Are you ready? Let’s get busy!

Fixing a Malfunctioning Whole House Fan

The idea of repairing your own whole house fan can be intimidating. Especially if the installation was done by a technician, but you’d be surprised at how simple many of the possible solutions to this problem can be.

In numerous cases, making sure that your fan bearing is properly oiled, and inspecting the blades for damage from time to time, should be more than enough to keep it running smoothly.

Here are the 6 fixes you can try to repair your whole house fan:

  1. Check the motor
  2. Inspect the blades
  3. Lubricate the bearing
  4. Look for loose wires
  5. Test your thermostat
  6. Replace your capacitor

#1 Check the Motor

The first thing I want us to take a look at, is your motor.

This part can fail for a number of reasons, but the most common ones are overheating, short-circuiting, a lack of oil, and factory defects.

Provided that you’ve owned your whole house fan for a very long time, we can safely rule out the latter. Overheating and short-circuiting can happen as a result of improper operation or large power surges, while malfunction due to insufficient oil, can arise from user-derived neglect.

Whatever the case may be, it is of the utmost importance that you address this situation as soon as possible, as a malfunctioning motor could not only be causing your whole house fan to keep turning itself on or off, but also do permanent damage to the unit.

Solution: Give your whole house fan proper maintenance and make sure to top it up with oil every couple of years.

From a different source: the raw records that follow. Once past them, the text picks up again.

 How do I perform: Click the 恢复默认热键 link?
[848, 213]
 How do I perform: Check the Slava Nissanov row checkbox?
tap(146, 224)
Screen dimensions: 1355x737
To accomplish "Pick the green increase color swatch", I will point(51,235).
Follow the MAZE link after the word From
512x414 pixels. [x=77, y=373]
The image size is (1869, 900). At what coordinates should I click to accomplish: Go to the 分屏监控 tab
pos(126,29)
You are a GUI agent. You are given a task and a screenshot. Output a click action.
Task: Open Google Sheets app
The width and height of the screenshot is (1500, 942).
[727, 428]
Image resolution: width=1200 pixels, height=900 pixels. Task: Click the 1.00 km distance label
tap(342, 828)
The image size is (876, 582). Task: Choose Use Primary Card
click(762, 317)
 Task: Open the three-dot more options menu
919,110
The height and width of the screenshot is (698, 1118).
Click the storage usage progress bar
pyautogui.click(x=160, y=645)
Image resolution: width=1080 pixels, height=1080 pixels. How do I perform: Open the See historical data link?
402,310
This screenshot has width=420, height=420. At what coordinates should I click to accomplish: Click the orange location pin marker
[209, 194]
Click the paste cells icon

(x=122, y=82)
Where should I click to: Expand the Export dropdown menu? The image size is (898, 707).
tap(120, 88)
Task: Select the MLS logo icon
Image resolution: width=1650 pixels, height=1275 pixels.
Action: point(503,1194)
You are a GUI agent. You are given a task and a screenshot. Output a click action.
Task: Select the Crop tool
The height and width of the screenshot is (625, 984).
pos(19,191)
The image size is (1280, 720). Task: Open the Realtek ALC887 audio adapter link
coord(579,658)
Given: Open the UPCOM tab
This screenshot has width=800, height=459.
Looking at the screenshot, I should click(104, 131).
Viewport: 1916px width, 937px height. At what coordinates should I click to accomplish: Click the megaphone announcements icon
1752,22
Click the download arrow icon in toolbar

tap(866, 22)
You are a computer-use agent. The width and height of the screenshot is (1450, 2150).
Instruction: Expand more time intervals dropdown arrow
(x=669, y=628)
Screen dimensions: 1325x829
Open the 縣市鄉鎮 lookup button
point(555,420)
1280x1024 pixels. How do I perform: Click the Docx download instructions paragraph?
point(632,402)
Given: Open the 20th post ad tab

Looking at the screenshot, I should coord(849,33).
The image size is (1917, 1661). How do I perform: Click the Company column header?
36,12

Provided that you’re still in time to implement preventive measures, this should fix the problem.

#2 Inspect the Blades

steel fan blades
Minor damage to your blades could create a lot of trouble in the fan’s motor

This might surprise you, but even the slightest damage to your fan blades can affect your appliance’s ability to function properly.

As you can imagine, your whole house fan is designed to operate under very specific conditions, such as a certain amount of air flow, temperature, and electricity. When any of these factors is compromised, you could be stuck with a unit that keeps turning itself on it or off.

Damaged fan blades could create excessive resistance when sucking in air, causing the machine’s motor to overheat.

Solution: Carefully go up to the attic and gain comfortable access to your fan’s blades.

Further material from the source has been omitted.